--- Records provided Enclosed Below ---
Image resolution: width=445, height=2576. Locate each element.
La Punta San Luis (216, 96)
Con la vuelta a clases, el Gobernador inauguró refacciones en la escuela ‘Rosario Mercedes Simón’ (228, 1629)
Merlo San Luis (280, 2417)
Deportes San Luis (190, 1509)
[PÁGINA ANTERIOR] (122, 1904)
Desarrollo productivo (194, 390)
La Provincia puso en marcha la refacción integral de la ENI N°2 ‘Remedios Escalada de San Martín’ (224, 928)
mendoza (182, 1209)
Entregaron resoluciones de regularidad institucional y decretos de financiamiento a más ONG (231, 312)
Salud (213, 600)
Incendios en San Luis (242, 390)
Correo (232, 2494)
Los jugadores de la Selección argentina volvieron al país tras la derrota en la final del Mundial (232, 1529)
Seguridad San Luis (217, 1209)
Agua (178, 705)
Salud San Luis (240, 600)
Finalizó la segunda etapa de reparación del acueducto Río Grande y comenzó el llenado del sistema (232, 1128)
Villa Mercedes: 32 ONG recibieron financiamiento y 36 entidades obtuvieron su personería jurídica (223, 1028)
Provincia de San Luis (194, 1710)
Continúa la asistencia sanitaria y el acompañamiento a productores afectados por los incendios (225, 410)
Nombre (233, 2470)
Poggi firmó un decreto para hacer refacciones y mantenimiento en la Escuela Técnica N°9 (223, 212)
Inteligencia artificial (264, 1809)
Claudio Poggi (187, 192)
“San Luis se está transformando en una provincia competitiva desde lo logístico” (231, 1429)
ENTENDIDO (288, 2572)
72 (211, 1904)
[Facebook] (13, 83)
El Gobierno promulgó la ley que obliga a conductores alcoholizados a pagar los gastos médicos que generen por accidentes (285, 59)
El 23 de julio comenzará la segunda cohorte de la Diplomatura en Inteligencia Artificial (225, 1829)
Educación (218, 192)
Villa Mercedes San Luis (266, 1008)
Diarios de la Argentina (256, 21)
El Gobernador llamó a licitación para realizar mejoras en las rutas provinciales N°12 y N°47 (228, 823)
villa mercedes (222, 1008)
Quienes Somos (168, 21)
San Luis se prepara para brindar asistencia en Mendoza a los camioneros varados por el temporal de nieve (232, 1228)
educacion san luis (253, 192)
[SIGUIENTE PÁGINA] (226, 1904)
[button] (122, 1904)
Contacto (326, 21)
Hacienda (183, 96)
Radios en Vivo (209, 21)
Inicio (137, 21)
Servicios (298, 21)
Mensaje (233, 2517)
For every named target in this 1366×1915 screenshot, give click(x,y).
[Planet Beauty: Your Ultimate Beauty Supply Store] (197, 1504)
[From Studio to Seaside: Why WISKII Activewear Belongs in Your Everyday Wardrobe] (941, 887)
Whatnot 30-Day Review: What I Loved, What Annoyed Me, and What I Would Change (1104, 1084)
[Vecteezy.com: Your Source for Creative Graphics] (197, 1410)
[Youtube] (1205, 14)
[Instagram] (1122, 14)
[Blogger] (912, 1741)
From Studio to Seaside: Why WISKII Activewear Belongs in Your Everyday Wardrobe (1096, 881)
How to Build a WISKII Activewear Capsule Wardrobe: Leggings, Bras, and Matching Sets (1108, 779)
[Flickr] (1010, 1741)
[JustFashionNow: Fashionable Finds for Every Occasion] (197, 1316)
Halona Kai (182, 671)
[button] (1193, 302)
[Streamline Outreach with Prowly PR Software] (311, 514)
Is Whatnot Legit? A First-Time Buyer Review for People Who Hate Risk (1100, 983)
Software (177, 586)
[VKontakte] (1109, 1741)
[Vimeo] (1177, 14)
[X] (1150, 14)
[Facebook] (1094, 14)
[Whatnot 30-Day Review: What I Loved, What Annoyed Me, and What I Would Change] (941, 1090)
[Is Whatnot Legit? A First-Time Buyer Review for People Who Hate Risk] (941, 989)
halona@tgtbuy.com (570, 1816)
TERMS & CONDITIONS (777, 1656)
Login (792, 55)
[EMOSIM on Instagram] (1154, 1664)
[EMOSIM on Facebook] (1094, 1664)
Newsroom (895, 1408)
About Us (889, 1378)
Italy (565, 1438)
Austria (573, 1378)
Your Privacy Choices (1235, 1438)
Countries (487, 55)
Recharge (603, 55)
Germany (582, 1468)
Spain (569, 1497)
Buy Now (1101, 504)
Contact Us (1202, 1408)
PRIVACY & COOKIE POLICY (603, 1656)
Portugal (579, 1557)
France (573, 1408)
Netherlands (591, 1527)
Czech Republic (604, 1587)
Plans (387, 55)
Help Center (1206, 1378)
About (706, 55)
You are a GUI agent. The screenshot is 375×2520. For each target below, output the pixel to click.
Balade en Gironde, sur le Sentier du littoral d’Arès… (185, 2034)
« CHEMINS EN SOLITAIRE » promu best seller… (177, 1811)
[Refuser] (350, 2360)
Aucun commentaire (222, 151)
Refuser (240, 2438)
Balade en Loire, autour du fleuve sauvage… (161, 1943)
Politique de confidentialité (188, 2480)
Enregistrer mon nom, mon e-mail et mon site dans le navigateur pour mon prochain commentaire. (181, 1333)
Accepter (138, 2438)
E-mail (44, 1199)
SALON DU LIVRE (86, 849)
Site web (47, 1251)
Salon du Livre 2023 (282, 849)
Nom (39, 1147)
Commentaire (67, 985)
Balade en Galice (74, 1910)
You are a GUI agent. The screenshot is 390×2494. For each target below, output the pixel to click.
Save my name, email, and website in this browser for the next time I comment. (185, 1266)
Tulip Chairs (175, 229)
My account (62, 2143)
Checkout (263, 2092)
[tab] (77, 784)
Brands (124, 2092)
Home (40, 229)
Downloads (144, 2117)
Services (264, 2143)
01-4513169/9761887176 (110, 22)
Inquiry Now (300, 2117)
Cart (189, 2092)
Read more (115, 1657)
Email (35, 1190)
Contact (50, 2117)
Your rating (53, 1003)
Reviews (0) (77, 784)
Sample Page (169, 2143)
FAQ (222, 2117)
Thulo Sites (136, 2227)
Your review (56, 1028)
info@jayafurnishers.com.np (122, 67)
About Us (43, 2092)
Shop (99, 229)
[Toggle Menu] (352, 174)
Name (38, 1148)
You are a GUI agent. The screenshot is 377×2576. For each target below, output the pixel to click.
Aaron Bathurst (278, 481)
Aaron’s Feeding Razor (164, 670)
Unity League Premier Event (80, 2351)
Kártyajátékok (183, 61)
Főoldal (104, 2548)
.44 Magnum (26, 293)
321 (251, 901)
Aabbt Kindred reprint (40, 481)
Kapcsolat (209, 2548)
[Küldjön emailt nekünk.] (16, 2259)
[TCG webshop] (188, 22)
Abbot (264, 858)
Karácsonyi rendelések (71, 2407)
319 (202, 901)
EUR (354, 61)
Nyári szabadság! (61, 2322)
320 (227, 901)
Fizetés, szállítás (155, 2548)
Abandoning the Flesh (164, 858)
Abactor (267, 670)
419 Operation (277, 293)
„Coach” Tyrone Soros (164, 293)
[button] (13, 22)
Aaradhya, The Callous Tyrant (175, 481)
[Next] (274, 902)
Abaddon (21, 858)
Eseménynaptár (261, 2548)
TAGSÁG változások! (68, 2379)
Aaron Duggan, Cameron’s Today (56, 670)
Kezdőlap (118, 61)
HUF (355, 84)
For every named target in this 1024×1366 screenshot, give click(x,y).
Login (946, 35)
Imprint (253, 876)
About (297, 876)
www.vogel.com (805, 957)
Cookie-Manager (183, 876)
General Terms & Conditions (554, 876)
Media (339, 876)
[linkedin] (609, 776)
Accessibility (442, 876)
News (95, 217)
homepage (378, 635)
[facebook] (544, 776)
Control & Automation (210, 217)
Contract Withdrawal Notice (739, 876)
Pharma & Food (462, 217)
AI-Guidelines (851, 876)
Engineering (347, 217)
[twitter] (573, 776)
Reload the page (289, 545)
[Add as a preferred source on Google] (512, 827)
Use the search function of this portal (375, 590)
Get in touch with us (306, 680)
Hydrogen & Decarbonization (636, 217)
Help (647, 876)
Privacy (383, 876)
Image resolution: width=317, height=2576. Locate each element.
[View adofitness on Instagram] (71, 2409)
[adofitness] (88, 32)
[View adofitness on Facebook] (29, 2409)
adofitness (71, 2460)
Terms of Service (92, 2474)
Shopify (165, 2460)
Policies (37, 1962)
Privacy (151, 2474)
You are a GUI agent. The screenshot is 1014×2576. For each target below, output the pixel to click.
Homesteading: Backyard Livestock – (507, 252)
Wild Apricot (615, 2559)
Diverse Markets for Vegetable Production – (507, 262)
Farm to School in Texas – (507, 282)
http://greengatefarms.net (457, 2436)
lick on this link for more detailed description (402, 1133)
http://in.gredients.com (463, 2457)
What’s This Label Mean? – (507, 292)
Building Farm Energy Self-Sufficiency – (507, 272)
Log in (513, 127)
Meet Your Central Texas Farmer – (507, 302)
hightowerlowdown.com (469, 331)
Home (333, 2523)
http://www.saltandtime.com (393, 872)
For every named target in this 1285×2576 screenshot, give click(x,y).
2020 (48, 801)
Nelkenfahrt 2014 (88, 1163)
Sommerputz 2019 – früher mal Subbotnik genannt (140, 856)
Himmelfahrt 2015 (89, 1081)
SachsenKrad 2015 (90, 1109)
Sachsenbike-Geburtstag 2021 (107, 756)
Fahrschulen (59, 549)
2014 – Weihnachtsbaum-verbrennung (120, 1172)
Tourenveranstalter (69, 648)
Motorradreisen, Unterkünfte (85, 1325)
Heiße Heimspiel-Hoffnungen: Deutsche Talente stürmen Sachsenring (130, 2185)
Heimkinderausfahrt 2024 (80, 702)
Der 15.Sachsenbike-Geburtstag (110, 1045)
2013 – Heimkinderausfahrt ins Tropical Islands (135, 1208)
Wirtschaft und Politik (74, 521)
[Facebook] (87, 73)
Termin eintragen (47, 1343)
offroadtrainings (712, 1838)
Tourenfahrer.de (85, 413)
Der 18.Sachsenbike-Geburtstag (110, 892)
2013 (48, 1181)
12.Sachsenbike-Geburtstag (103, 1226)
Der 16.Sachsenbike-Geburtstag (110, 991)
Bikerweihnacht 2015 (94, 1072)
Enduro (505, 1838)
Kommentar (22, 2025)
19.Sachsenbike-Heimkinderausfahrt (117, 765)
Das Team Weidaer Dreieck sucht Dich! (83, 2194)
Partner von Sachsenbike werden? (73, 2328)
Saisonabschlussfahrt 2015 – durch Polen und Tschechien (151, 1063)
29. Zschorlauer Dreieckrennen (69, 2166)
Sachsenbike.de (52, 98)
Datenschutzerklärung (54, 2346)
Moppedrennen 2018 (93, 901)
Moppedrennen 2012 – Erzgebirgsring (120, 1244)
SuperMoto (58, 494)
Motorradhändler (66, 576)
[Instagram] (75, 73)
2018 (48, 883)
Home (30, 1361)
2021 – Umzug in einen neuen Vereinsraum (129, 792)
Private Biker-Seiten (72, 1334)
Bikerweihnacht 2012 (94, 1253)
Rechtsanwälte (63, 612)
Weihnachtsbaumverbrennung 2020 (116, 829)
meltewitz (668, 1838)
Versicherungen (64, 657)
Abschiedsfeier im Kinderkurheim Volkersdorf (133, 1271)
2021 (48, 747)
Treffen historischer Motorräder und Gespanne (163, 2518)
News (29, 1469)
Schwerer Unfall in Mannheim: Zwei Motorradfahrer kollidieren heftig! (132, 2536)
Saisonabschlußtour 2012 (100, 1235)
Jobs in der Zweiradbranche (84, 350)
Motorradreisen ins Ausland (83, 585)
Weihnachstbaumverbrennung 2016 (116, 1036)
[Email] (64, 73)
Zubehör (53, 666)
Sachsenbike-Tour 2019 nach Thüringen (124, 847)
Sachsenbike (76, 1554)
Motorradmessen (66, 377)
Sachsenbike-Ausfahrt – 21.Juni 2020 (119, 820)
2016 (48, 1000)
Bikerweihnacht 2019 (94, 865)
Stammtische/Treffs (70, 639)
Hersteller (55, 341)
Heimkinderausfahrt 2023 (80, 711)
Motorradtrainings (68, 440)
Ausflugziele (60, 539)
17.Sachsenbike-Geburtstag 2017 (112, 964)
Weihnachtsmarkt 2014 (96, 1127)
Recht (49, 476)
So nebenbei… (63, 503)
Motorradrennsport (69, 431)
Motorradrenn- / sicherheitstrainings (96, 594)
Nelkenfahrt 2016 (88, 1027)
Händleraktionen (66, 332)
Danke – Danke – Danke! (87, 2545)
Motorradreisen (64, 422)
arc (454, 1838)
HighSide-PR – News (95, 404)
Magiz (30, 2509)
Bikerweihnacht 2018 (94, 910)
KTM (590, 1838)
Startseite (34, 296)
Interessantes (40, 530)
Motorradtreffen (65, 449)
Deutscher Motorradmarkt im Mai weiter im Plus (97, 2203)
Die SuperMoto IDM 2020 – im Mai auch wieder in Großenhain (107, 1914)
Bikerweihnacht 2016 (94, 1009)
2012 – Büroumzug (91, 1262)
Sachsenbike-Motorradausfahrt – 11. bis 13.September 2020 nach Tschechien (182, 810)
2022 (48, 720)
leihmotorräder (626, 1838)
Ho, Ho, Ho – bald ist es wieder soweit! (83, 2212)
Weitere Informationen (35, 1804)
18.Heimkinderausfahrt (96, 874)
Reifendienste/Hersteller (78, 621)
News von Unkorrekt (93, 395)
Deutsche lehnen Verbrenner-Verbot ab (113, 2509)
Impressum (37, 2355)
--- End of Enclosed Records provided ---
**Assignment:**
Out of the entries above, write out only the lines between the line holding "Datenschutzerklärung (54, 2346)" and the line holding "Reifendienste/Hersteller (78, 621)", inclusive, each exactly as given.

**Exercise answer:**
Datenschutzerklärung (54, 2346)
Moppedrennen 2018 (93, 901)
Moppedrennen 2012 – Erzgebirgsring (120, 1244)
SuperMoto (58, 494)
Motorradhändler (66, 576)
[Instagram] (75, 73)
2018 (48, 883)
Home (30, 1361)
2021 – Umzug in einen neuen Vereinsraum (129, 792)
Private Biker-Seiten (72, 1334)
Bikerweihnacht 2012 (94, 1253)
Rechtsanwälte (63, 612)
Weihnachtsbaumverbrennung 2020 (116, 829)
meltewitz (668, 1838)
Versicherungen (64, 657)
Abschiedsfeier im Kinderkurheim Volkersdorf (133, 1271)
2021 (48, 747)
Treffen historischer Motorräder und Gespanne (163, 2518)
News (29, 1469)
Schwerer Unfall in Mannheim: Zwei Motorradfahrer kollidieren heftig! (132, 2536)
Saisonabschlußtour 2012 (100, 1235)
Jobs in der Zweiradbranche (84, 350)
Motorradreisen ins Ausland (83, 585)
Weihnachstbaumverbrennung 2016 (116, 1036)
[Email] (64, 73)
Zubehör (53, 666)
Sachsenbike-Tour 2019 nach Thüringen (124, 847)
Sachsenbike (76, 1554)
Motorradmessen (66, 377)
Sachsenbike-Ausfahrt – 21.Juni 2020 (119, 820)
2016 (48, 1000)
Bikerweihnacht 2019 (94, 865)
Stammtische/Treffs (70, 639)
Hersteller (55, 341)
Heimkinderausfahrt 2023 (80, 711)
Motorradtrainings (68, 440)
Ausflugziele (60, 539)
17.Sachsenbike-Geburtstag 2017 (112, 964)
Weihnachtsmarkt 2014 (96, 1127)
Recht (49, 476)
So nebenbei… (63, 503)
Motorradrennsport (69, 431)
Motorradrenn- / sicherheitstrainings (96, 594)
Nelkenfahrt 2016 (88, 1027)
Händleraktionen (66, 332)
Danke – Danke – Danke! (87, 2545)
Motorradreisen (64, 422)
arc (454, 1838)
HighSide-PR – News (95, 404)
Magiz (30, 2509)
Bikerweihnacht 2018 (94, 910)
KTM (590, 1838)
Startseite (34, 296)
Interessantes (40, 530)
Motorradtreffen (65, 449)
Deutscher Motorradmarkt im Mai weiter im Plus (97, 2203)
Die SuperMoto IDM 2020 – im Mai auch wieder in Großenhain (107, 1914)
Bikerweihnacht 2016 (94, 1009)
2012 – Büroumzug (91, 1262)
Sachsenbike-Motorradausfahrt – 11. bis 13.September 2020 nach Tschechien (182, 810)
2022 (48, 720)
leihmotorräder (626, 1838)
Ho, Ho, Ho – bald ist es wieder soweit! (83, 2212)
Weitere Informationen (35, 1804)
18.Heimkinderausfahrt (96, 874)
Reifendienste/Hersteller (78, 621)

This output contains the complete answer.